Probablemente, tales limitaciones políticas resulten imprescindibles, pero es obvio que el apuro mostrado por las autoridades del caso (ansiosas desde el primer día por conseguir dichas postergaciones) debe generarnos sospechas. Desde el parroquialismo” argentino se responderá: “los otros países no importan ahora, somos distintos y en la Argentina las restricciones están aplicándose bien.”

Seguramente es así, pero no podemos negarnos a pensar críticamente sobre lo que se hace. Sólo por dar algunos ejemplos: dado que buena parte de la población vive en situación de hacinamiento grave ¿el cuidado de salud de los más pobres requiere su confinamiento absoluto, o exige su mayor acceso a espacios públicos/ aire puro?

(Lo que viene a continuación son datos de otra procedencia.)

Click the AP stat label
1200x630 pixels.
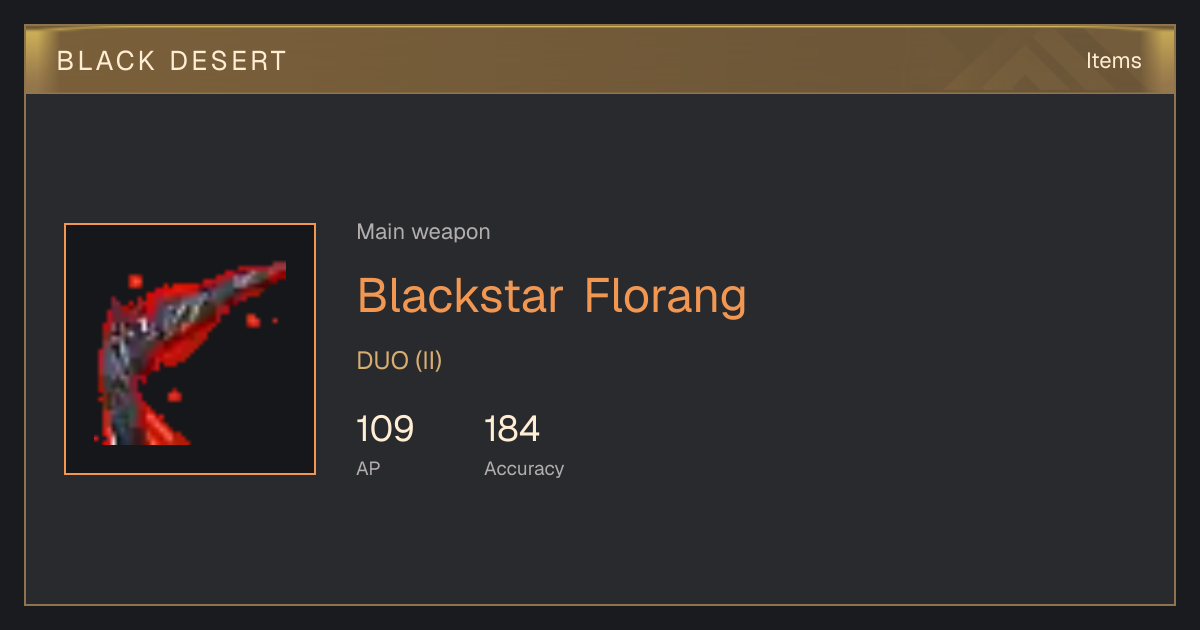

O, frente al derrumbe social inevitable que traerá la parálisis económica: ¿no es desaconsejable delegar tanto control sobre nuestras libertades a las fuerzas de seguridad? (conocimos ya, en estos días de relativa calma, algunos abusos policiales). Insisto: no se trata de “buscar problemas donde no los hay” (los hay, y refieren a nuestros derechos constitucionales más básicos); ni basta con proclamar “el derecho a la salud exige restringir otros derechos” (muchas veces se dijo lo mismo con “la seguridad nacional”); ni sirve gritar “es que estamos en emergencia!”. Es en la emergencia, justamente, cuando los abusos resultan más fáciles y los errores se pagan más caros.